**TASK DATA:**
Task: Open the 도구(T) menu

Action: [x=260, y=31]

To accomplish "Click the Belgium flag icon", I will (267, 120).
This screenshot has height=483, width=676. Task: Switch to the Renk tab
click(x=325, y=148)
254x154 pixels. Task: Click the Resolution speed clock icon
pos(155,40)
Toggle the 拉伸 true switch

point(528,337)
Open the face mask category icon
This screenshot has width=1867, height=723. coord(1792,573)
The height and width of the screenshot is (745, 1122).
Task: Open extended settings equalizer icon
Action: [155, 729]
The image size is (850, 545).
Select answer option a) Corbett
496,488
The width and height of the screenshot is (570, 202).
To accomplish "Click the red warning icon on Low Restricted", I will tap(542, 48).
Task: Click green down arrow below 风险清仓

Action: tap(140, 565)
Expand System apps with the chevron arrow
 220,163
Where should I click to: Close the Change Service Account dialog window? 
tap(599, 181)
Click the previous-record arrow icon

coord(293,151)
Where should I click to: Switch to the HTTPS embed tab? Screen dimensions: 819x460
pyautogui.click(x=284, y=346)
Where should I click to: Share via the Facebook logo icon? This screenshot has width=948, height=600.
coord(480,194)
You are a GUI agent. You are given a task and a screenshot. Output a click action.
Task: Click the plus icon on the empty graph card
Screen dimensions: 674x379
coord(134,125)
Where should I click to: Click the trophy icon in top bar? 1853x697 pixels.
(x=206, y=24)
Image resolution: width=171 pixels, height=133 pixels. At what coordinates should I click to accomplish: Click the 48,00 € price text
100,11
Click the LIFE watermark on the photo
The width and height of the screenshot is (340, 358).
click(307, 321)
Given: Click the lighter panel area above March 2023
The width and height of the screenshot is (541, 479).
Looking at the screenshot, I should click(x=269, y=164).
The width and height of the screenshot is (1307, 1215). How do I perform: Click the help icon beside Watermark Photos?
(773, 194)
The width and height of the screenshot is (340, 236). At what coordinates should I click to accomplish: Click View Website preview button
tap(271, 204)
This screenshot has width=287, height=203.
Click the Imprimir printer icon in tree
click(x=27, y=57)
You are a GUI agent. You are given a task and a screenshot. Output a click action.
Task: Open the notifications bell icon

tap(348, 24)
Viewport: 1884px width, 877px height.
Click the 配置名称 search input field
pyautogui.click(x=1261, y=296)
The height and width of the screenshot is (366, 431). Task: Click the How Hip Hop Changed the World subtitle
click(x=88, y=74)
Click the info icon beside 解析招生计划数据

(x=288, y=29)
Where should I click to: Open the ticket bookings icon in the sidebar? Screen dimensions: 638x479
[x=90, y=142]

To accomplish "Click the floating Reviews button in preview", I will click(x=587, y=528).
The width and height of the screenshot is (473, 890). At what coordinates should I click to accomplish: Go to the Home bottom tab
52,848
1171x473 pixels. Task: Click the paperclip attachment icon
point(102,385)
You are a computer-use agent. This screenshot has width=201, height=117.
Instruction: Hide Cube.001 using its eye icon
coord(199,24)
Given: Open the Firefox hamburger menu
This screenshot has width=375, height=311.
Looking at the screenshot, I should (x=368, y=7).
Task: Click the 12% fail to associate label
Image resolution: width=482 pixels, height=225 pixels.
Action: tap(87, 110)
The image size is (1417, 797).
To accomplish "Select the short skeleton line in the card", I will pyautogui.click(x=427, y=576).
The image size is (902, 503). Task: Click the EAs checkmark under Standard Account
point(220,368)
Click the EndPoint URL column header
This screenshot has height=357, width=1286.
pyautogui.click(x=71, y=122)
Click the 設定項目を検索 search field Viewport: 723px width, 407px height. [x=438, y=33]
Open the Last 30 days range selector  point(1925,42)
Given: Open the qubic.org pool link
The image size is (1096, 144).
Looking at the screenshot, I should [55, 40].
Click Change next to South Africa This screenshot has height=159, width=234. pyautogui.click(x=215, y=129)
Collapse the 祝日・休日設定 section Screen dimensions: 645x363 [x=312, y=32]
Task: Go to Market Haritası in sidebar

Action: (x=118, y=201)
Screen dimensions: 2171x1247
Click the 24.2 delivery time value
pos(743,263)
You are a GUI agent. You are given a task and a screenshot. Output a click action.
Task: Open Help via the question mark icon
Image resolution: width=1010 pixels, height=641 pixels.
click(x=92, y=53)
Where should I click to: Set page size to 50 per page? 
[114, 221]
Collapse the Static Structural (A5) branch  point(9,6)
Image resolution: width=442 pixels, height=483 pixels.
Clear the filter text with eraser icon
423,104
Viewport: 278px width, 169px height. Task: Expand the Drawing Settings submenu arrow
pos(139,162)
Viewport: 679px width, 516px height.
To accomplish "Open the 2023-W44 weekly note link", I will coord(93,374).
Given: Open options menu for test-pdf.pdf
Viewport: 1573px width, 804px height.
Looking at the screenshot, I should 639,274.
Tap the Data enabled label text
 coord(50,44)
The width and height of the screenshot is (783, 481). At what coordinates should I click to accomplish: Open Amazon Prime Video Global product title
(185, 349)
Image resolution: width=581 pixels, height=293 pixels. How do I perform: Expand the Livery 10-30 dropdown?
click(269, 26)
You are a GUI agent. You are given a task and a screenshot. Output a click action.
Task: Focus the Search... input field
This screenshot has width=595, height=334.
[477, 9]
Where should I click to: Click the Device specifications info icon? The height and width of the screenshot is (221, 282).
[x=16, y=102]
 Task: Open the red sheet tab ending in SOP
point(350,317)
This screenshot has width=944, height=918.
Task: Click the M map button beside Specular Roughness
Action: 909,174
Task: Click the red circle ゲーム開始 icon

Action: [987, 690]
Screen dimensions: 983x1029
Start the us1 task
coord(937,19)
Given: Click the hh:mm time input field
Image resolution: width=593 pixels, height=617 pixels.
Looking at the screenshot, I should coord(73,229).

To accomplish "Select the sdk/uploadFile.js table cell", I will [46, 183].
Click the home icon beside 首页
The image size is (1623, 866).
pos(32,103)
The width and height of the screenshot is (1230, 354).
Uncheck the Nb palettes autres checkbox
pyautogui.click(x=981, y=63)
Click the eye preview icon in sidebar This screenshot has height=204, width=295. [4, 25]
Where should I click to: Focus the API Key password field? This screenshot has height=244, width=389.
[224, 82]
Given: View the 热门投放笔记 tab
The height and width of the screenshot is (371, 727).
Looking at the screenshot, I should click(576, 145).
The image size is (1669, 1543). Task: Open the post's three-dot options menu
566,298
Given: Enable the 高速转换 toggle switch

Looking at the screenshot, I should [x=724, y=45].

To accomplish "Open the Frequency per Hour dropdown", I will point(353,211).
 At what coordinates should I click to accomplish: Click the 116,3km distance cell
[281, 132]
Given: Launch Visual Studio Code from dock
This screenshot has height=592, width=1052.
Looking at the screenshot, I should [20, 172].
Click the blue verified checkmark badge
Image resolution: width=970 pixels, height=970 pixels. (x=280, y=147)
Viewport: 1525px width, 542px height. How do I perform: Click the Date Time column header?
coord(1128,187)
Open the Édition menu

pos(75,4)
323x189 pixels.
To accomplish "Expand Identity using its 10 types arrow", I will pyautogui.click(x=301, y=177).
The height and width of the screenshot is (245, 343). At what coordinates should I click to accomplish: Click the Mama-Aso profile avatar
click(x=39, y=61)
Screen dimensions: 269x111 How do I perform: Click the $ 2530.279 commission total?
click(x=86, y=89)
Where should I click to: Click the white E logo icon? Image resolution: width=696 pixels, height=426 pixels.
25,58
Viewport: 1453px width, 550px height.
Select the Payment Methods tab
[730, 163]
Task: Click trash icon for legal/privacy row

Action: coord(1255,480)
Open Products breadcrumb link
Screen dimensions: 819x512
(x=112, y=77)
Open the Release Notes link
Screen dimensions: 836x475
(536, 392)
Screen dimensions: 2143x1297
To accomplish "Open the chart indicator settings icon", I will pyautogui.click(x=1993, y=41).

**SHORT EXERCISE:**
Can you rewrite all of the material above, changing every "Screen dimensions" to "Image size" and leaving everything else as it is?

**TASK OUTPUT:**
Task: Open the 도구(T) menu

Action: [x=260, y=31]

To accomplish "Click the Belgium flag icon", I will (267, 120).
This screenshot has height=483, width=676. Task: Switch to the Renk tab
click(x=325, y=148)
254x154 pixels. Task: Click the Resolution speed clock icon
pos(155,40)
Toggle the 拉伸 true switch

point(528,337)
Open the face mask category icon
This screenshot has width=1867, height=723. coord(1792,573)
The height and width of the screenshot is (745, 1122).
Task: Open extended settings equalizer icon
Action: [155, 729]
The image size is (850, 545).
Select answer option a) Corbett
496,488
The width and height of the screenshot is (570, 202).
To accomplish "Click the red warning icon on Low Restricted", I will tap(542, 48).
Task: Click green down arrow below 风险清仓

Action: tap(140, 565)
Expand System apps with the chevron arrow
 220,163
Where should I click to: Close the Change Service Account dialog window? 
tap(599, 181)
Click the previous-record arrow icon

coord(293,151)
Where should I click to: Switch to the HTTPS embed tab? Image size: 819x460
pyautogui.click(x=284, y=346)
Where should I click to: Share via the Facebook logo icon? This screenshot has width=948, height=600.
coord(480,194)
You are a GUI agent. You are given a task and a screenshot. Output a click action.
Task: Click the plus icon on the empty graph card
Image size: 674x379
coord(134,125)
Where should I click to: Click the trophy icon in top bar? 1853x697 pixels.
(x=206, y=24)
Image resolution: width=171 pixels, height=133 pixels. At what coordinates should I click to accomplish: Click the 48,00 € price text
100,11
Click the LIFE watermark on the photo
The width and height of the screenshot is (340, 358).
click(307, 321)
Given: Click the lighter panel area above March 2023
The width and height of the screenshot is (541, 479).
Looking at the screenshot, I should click(x=269, y=164).
The width and height of the screenshot is (1307, 1215). How do I perform: Click the help icon beside Watermark Photos?
(773, 194)
The width and height of the screenshot is (340, 236). At what coordinates should I click to accomplish: Click View Website preview button
tap(271, 204)
This screenshot has width=287, height=203.
Click the Imprimir printer icon in tree
click(x=27, y=57)
You are a GUI agent. You are given a task and a screenshot. Output a click action.
Task: Open the notifications bell icon

tap(348, 24)
Viewport: 1884px width, 877px height.
Click the 配置名称 search input field
pyautogui.click(x=1261, y=296)
The height and width of the screenshot is (366, 431). Task: Click the How Hip Hop Changed the World subtitle
click(x=88, y=74)
Click the info icon beside 解析招生计划数据

(x=288, y=29)
Where should I click to: Open the ticket bookings icon in the sidebar? Image size: 638x479
[x=90, y=142]

To accomplish "Click the floating Reviews button in preview", I will click(x=587, y=528).
The width and height of the screenshot is (473, 890). At what coordinates should I click to accomplish: Go to the Home bottom tab
52,848
1171x473 pixels. Task: Click the paperclip attachment icon
point(102,385)
You are a computer-use agent. This screenshot has width=201, height=117.
Instruction: Hide Cube.001 using its eye icon
coord(199,24)
Given: Open the Firefox hamburger menu
This screenshot has width=375, height=311.
Looking at the screenshot, I should (x=368, y=7).
Task: Click the 12% fail to associate label
Image resolution: width=482 pixels, height=225 pixels.
Action: tap(87, 110)
The image size is (1417, 797).
To accomplish "Select the short skeleton line in the card", I will pyautogui.click(x=427, y=576).
The image size is (902, 503). Task: Click the EAs checkmark under Standard Account
point(220,368)
Click the EndPoint URL column header
This screenshot has height=357, width=1286.
pyautogui.click(x=71, y=122)
Click the 設定項目を検索 search field Viewport: 723px width, 407px height. [x=438, y=33]
Open the Last 30 days range selector  point(1925,42)
Given: Open the qubic.org pool link
The image size is (1096, 144).
Looking at the screenshot, I should [55, 40].
Click Change next to South Africa This screenshot has height=159, width=234. pyautogui.click(x=215, y=129)
Collapse the 祝日・休日設定 section Image size: 645x363 [x=312, y=32]
Task: Go to Market Haritası in sidebar

Action: (x=118, y=201)
Image size: 2171x1247
Click the 24.2 delivery time value
pos(743,263)
You are a GUI agent. You are given a task and a screenshot. Output a click action.
Task: Open Help via the question mark icon
Image resolution: width=1010 pixels, height=641 pixels.
click(x=92, y=53)
Where should I click to: Set page size to 50 per page? 
[114, 221]
Collapse the Static Structural (A5) branch  point(9,6)
Image resolution: width=442 pixels, height=483 pixels.
Clear the filter text with eraser icon
423,104
Viewport: 278px width, 169px height. Task: Expand the Drawing Settings submenu arrow
pos(139,162)
Viewport: 679px width, 516px height.
To accomplish "Open the 2023-W44 weekly note link", I will coord(93,374).
Given: Open options menu for test-pdf.pdf
Viewport: 1573px width, 804px height.
Looking at the screenshot, I should 639,274.
Tap the Data enabled label text
 coord(50,44)
The width and height of the screenshot is (783, 481). At what coordinates should I click to accomplish: Open Amazon Prime Video Global product title
(185, 349)
Image resolution: width=581 pixels, height=293 pixels. How do I perform: Expand the Livery 10-30 dropdown?
click(269, 26)
You are a GUI agent. You are given a task and a screenshot. Output a click action.
Task: Focus the Search... input field
This screenshot has width=595, height=334.
[477, 9]
Where should I click to: Click the Device specifications info icon? The height and width of the screenshot is (221, 282).
[x=16, y=102]
 Task: Open the red sheet tab ending in SOP
point(350,317)
This screenshot has width=944, height=918.
Task: Click the M map button beside Specular Roughness
Action: 909,174
Task: Click the red circle ゲーム開始 icon

Action: [987, 690]
Image size: 983x1029
Start the us1 task
coord(937,19)
Given: Click the hh:mm time input field
Image resolution: width=593 pixels, height=617 pixels.
Looking at the screenshot, I should coord(73,229).

To accomplish "Select the sdk/uploadFile.js table cell", I will [46, 183].
Click the home icon beside 首页
The image size is (1623, 866).
pos(32,103)
The width and height of the screenshot is (1230, 354).
Uncheck the Nb palettes autres checkbox
pyautogui.click(x=981, y=63)
Click the eye preview icon in sidebar This screenshot has height=204, width=295. [4, 25]
Where should I click to: Focus the API Key password field? This screenshot has height=244, width=389.
[224, 82]
Given: View the 热门投放笔记 tab
The height and width of the screenshot is (371, 727).
Looking at the screenshot, I should click(576, 145).
The image size is (1669, 1543). Task: Open the post's three-dot options menu
566,298
Given: Enable the 高速转换 toggle switch

Looking at the screenshot, I should [x=724, y=45].

To accomplish "Open the Frequency per Hour dropdown", I will point(353,211).
 At what coordinates should I click to accomplish: Click the 116,3km distance cell
[281, 132]
Given: Launch Visual Studio Code from dock
This screenshot has height=592, width=1052.
Looking at the screenshot, I should [20, 172].
Click the blue verified checkmark badge
Image resolution: width=970 pixels, height=970 pixels. (x=280, y=147)
Viewport: 1525px width, 542px height. How do I perform: Click the Date Time column header?
coord(1128,187)
Open the Édition menu

pos(75,4)
323x189 pixels.
To accomplish "Expand Identity using its 10 types arrow", I will pyautogui.click(x=301, y=177).
The height and width of the screenshot is (245, 343). At what coordinates should I click to accomplish: Click the Mama-Aso profile avatar
click(x=39, y=61)
Image size: 269x111 How do I perform: Click the $ 2530.279 commission total?
click(x=86, y=89)
Where should I click to: Click the white E logo icon? Image resolution: width=696 pixels, height=426 pixels.
25,58
Viewport: 1453px width, 550px height.
Select the Payment Methods tab
[730, 163]
Task: Click trash icon for legal/privacy row

Action: coord(1255,480)
Open Products breadcrumb link
Image size: 819x512
(x=112, y=77)
Open the Release Notes link
Image size: 836x475
(536, 392)
Image size: 2143x1297
To accomplish "Open the chart indicator settings icon", I will pyautogui.click(x=1993, y=41).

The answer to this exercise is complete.